You started writing early in your high school days, what were you writing about most back then?
I think it is exaggerating to say I started writing at high school. I was already writing, but it was mainly journaling, which was not for public consumption. There was a poem (about a tree in the midst of rain, if I remember correctly) which I wrote when I was in high school and sent much later to the Horison (which is the most important magazine for Indonesian literati) and it was published. I actually started writing - in the sense of having my writing published - when I was at university in the 1980's. I wrote poetry and essays. Those poems were surrealist, on the themes of a dream landscape, a journey to the moon, playing chess, and of childhood. In essays, I tried to understand the problems of art and culture in modern Indonesia; the relationship between literature and politics or the relationship between art and science.
Indonesia is the Market Focus at The London Book Fair. What are your hopes The London Book Fair can help achieve for Indonesian writers?

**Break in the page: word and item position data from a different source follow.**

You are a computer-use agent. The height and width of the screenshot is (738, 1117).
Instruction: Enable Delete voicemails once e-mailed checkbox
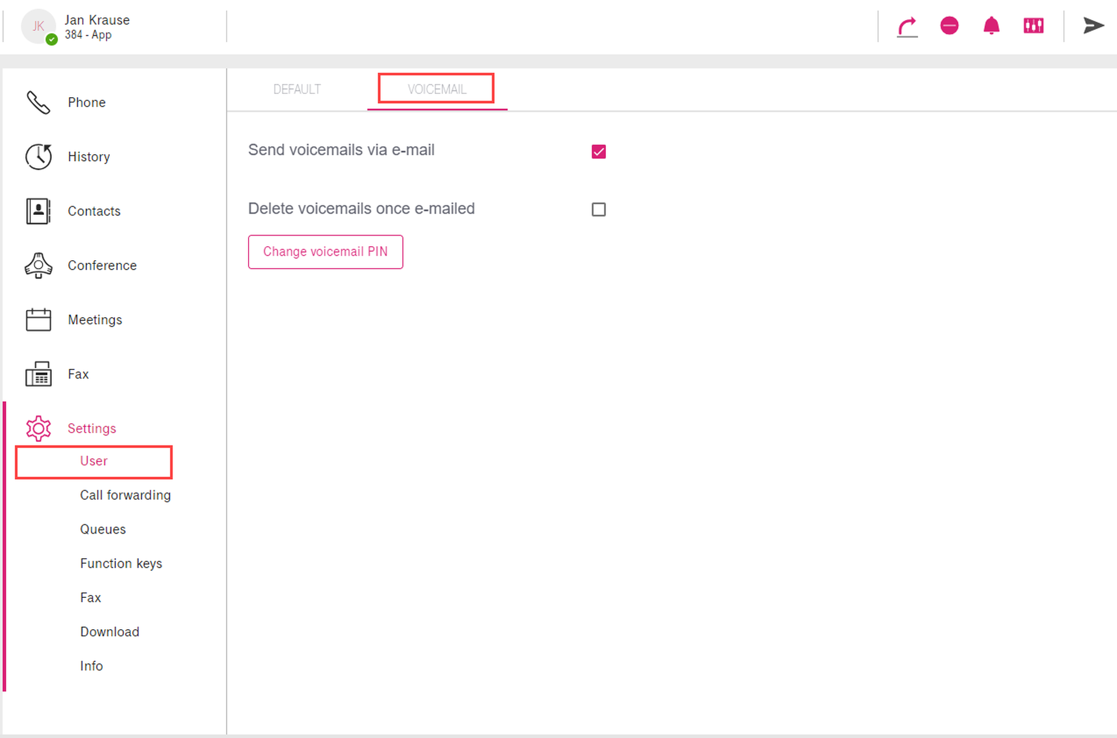[599, 209]
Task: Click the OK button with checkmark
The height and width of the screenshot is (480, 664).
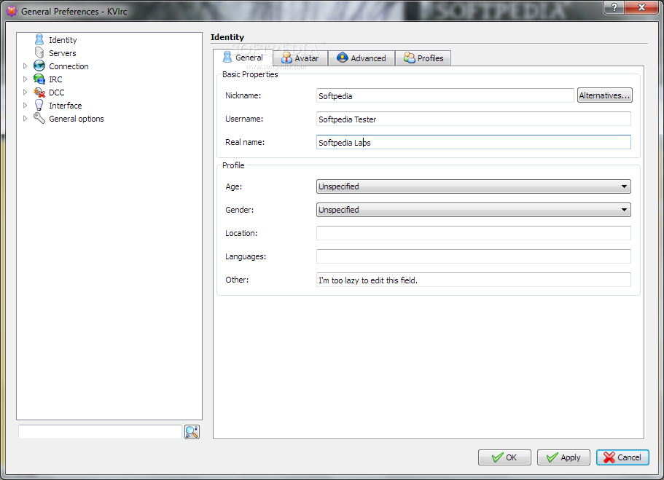Action: pyautogui.click(x=504, y=457)
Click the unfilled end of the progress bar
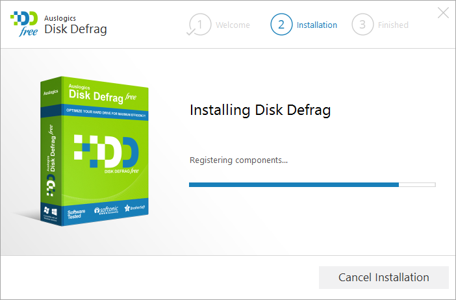 tap(417, 184)
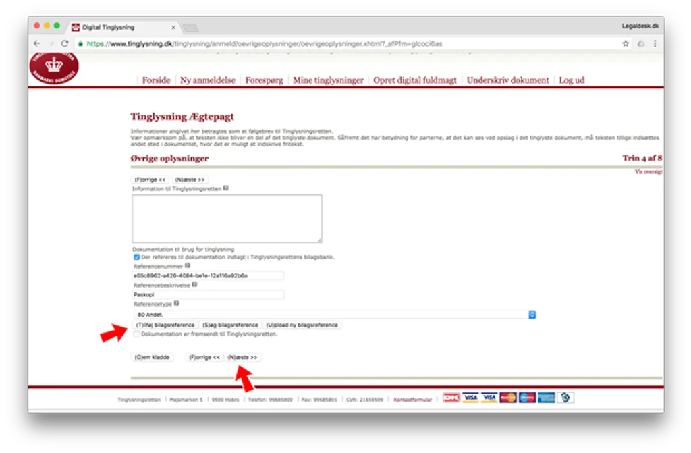Check Dokumentation er fremsendt til Tinglysningsretten
691x453 pixels.
pos(136,334)
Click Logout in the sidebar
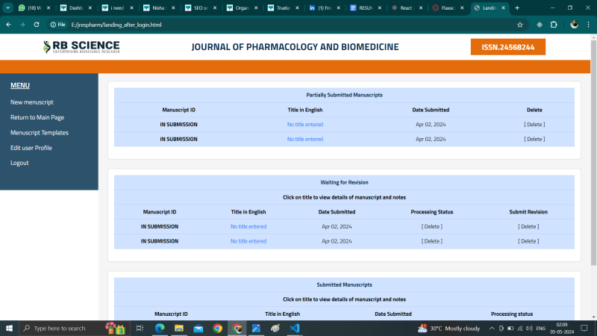Viewport: 597px width, 336px height. pyautogui.click(x=19, y=163)
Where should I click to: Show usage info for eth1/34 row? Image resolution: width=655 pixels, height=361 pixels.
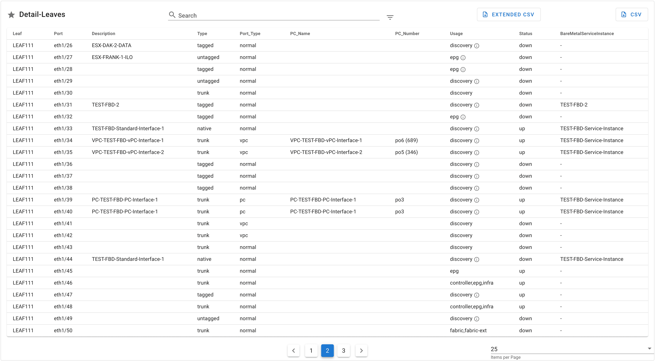[477, 141]
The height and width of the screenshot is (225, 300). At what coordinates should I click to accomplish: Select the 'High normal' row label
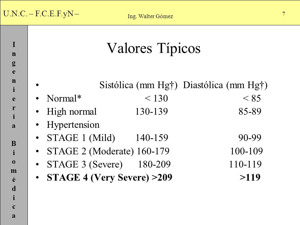pos(72,112)
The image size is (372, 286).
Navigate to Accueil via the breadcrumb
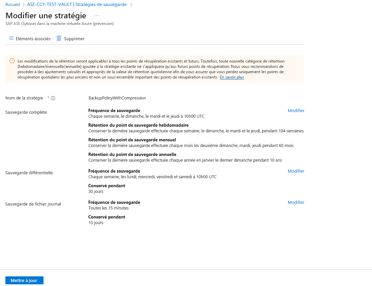12,4
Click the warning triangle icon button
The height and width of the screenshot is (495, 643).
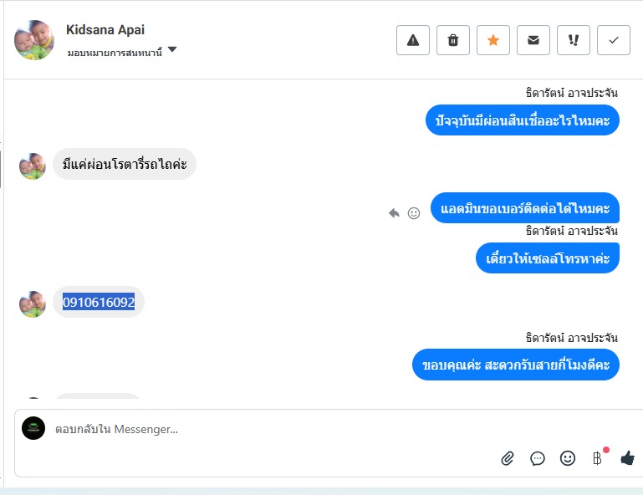[x=412, y=40]
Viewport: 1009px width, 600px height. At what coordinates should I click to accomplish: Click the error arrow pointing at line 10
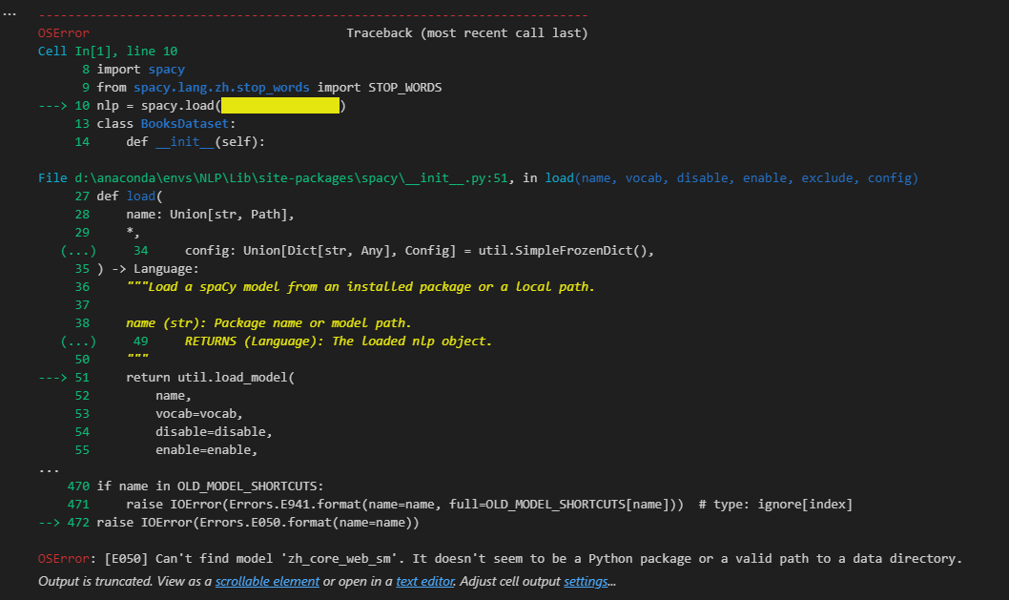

For the past four to five years I have been actively participating in a series of important international book fairs, including Frankfurt Book Fair & London Book Fair. The internationalisation of the book world and the translation of Indonesian literature into foreign languages is important to increase the standard of publishing. Indonesian literature is not known in the sea of world literature: it needs better marketing to bring it to the attention of international readers. Indonesia's presence as Market Focus in LBF this year is important, but it is only one part of the enormous amount of work Indonesia's publishing industry has to do. To sell literature to a international audience is a new endeavour with a steep learning curve for the Indonesian publishing industry, including by Indonesia's own writers.
We’re looking at building connections between the UK and Indonesia, what do you think there is for people in the UK to learn from Indonesia?
The diversity of culture and languages of our archipelago that leans towards nationalism and internationalism, oral languages that are intertwined with writing culture, rural cultures mixed with urbanism, the remains of pre-science that is combined with modernity and post-modernity: those are what can be learned by the United Kingdom from Indonesian people.